<<<<

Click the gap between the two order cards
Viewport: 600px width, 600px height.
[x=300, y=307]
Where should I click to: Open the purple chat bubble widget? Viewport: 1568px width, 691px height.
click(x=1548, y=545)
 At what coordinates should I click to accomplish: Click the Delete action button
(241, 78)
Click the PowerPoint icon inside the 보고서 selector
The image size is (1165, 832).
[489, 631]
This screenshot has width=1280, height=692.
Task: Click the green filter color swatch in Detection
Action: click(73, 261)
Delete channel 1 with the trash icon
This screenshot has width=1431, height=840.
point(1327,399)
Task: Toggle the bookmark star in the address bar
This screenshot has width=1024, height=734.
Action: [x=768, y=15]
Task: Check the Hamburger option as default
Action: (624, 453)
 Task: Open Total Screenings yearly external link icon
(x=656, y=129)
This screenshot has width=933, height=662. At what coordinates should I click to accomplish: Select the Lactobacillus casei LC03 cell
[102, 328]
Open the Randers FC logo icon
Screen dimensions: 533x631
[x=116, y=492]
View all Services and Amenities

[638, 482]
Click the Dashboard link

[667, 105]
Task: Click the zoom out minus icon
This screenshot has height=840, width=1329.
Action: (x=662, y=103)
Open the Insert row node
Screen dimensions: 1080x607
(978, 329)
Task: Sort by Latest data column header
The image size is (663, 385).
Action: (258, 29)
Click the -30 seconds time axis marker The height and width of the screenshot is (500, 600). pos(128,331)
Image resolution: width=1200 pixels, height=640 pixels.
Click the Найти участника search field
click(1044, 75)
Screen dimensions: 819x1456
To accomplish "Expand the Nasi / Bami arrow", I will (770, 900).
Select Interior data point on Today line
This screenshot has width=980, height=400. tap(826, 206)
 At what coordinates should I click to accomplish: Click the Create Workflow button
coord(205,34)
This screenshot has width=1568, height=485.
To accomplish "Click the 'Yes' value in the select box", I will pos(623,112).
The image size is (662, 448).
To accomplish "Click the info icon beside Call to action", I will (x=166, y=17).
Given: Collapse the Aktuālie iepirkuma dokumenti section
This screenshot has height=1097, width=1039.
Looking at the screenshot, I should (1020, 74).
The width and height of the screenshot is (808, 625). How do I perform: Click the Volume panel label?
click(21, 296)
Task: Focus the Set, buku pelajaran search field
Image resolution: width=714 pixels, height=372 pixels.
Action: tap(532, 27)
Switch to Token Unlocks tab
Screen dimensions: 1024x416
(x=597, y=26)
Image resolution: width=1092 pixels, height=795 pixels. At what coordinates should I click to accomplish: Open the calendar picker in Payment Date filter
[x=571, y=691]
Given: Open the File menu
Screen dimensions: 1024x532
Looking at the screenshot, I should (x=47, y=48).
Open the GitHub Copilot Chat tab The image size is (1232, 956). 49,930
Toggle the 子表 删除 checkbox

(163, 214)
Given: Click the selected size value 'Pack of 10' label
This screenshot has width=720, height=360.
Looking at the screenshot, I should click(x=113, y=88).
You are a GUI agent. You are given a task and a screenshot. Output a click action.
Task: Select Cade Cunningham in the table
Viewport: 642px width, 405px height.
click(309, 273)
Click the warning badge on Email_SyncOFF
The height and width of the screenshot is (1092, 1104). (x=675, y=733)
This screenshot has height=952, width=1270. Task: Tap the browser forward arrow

>>>>

Render the listing above as a Markdown table with the columns Row and Line. Include everything from its first line through the line containing "(x=656, y=129)", number each row, and leave out blank lines.

#### Exercise answer:
| Row | Line |
|---|---|
| 1 | Click the gap between the two order cards |
| 2 | Viewport: 600px width, 600px height. |
| 3 | [x=300, y=307] |
| 4 | Where should I click to: Open the purple chat bubble widget? Viewport: 1568px width, 691px height. |
| 5 | click(x=1548, y=545) |
| 6 |  At what coordinates should I click to accomplish: Click the Delete action button |
| 7 | (241, 78) |
| 8 | Click the PowerPoint icon inside the 보고서 selector |
| 9 | The image size is (1165, 832). |
| 10 | [489, 631] |
| 11 | This screenshot has width=1280, height=692. |
| 12 | Task: Click the green filter color swatch in Detection |
| 13 | Action: click(73, 261) |
| 14 | Delete channel 1 with the trash icon |
| 15 | This screenshot has width=1431, height=840. |
| 16 | point(1327,399) |
| 17 | Task: Toggle the bookmark star in the address bar |
| 18 | This screenshot has width=1024, height=734. |
| 19 | Action: [x=768, y=15] |
| 20 | Task: Check the Hamburger option as default |
| 21 | Action: (624, 453) |
| 22 |  Task: Open Total Screenings yearly external link icon |
| 23 | (x=656, y=129) |